[Data records — start]
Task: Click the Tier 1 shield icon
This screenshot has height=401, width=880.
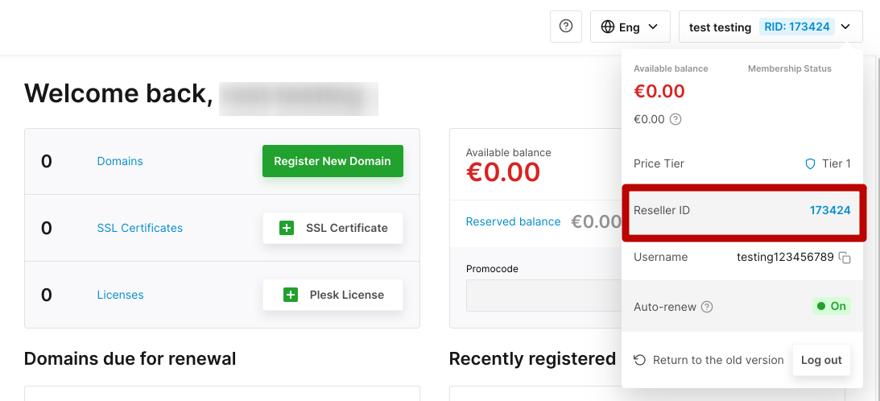Action: pyautogui.click(x=810, y=164)
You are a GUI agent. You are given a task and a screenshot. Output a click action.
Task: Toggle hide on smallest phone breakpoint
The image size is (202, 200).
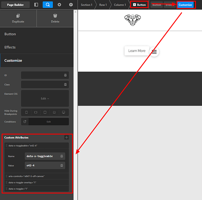click(x=26, y=112)
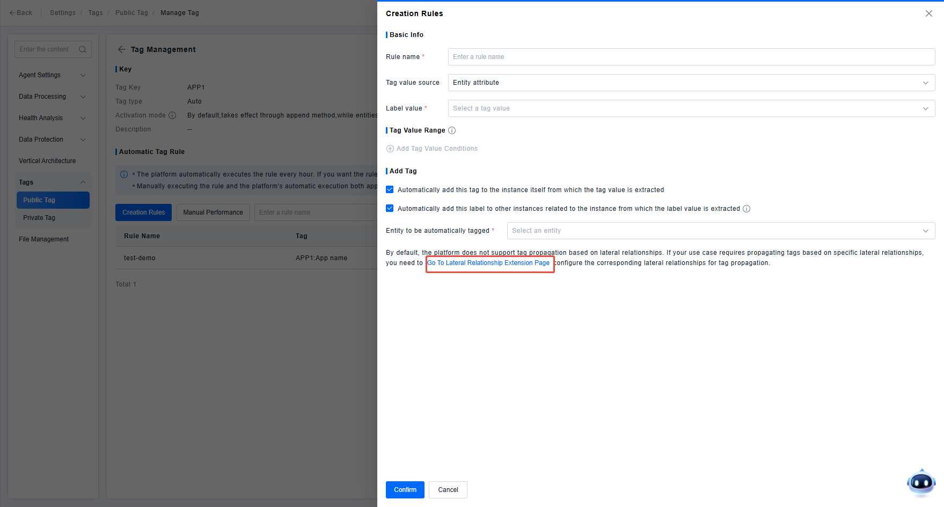The image size is (944, 507).
Task: Click the Rule name input field
Action: coord(691,57)
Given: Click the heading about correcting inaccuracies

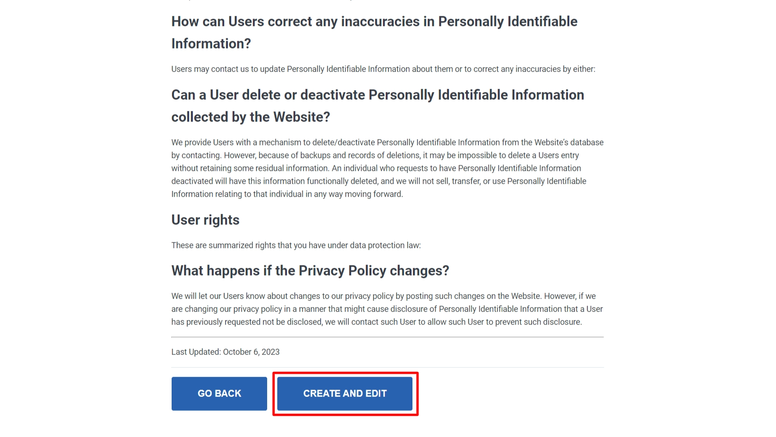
[Data records — finish]
The task: Once the line with "The image size is (202, 200)." is found, output it and every line after it through the end of the listing, exactly, without pictures.

Expected answer:
The image size is (202, 200).
click(x=26, y=112)
The image size is (944, 507).
Task: Click the Rule name input field
Action: coord(691,57)
Given: Click the heading about correcting inaccuracies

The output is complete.